Assigned task:
If a line in the data has the string "agent", please show it.

Dataset entries
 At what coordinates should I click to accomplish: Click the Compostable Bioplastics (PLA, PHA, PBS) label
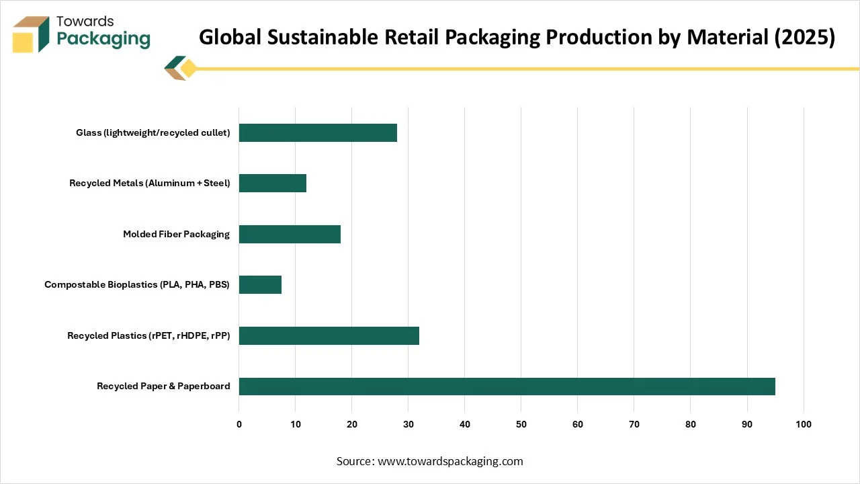(137, 284)
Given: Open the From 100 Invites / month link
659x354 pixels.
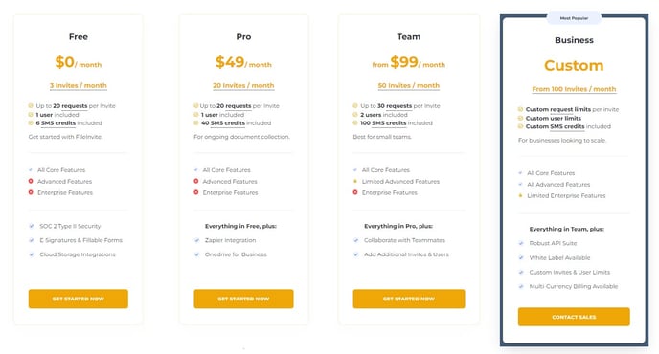Looking at the screenshot, I should click(574, 89).
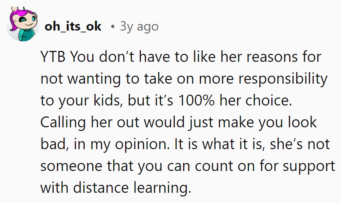Click the word "bad" in the comment
This screenshot has height=203, width=341.
(51, 144)
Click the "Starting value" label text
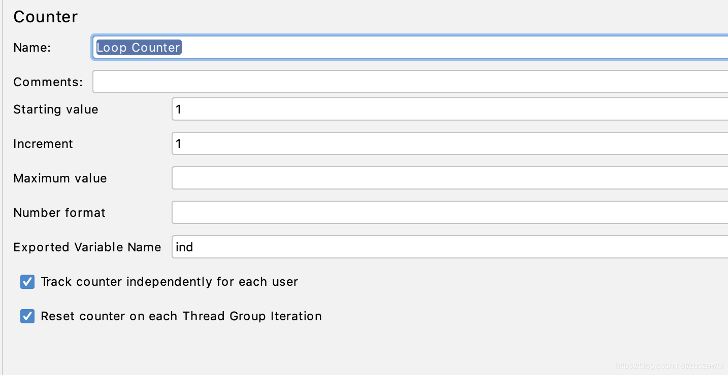The height and width of the screenshot is (375, 728). coord(56,109)
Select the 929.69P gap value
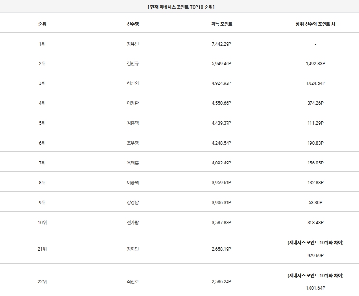 pos(315,255)
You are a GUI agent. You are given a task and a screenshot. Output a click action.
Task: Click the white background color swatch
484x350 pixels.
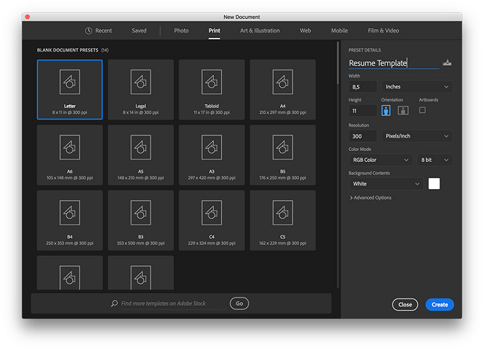pyautogui.click(x=434, y=184)
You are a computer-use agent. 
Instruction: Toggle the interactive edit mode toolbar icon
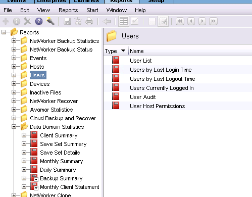(x=163, y=21)
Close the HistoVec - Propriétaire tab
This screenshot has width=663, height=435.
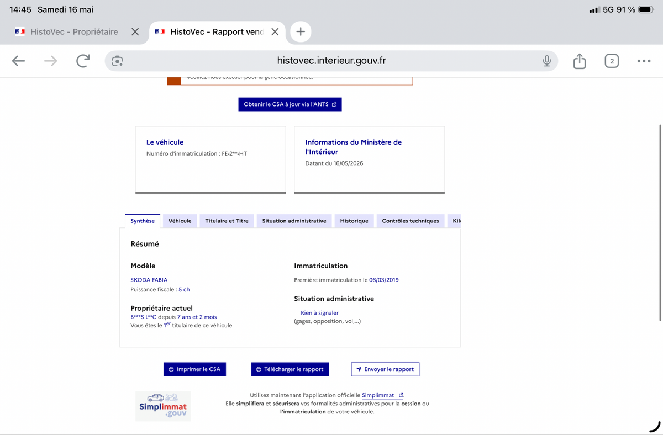[135, 32]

Response to the exercise:
You are a GUI agent. You are given a task and a screenshot. Output a click action.
You are a computer-use agent. 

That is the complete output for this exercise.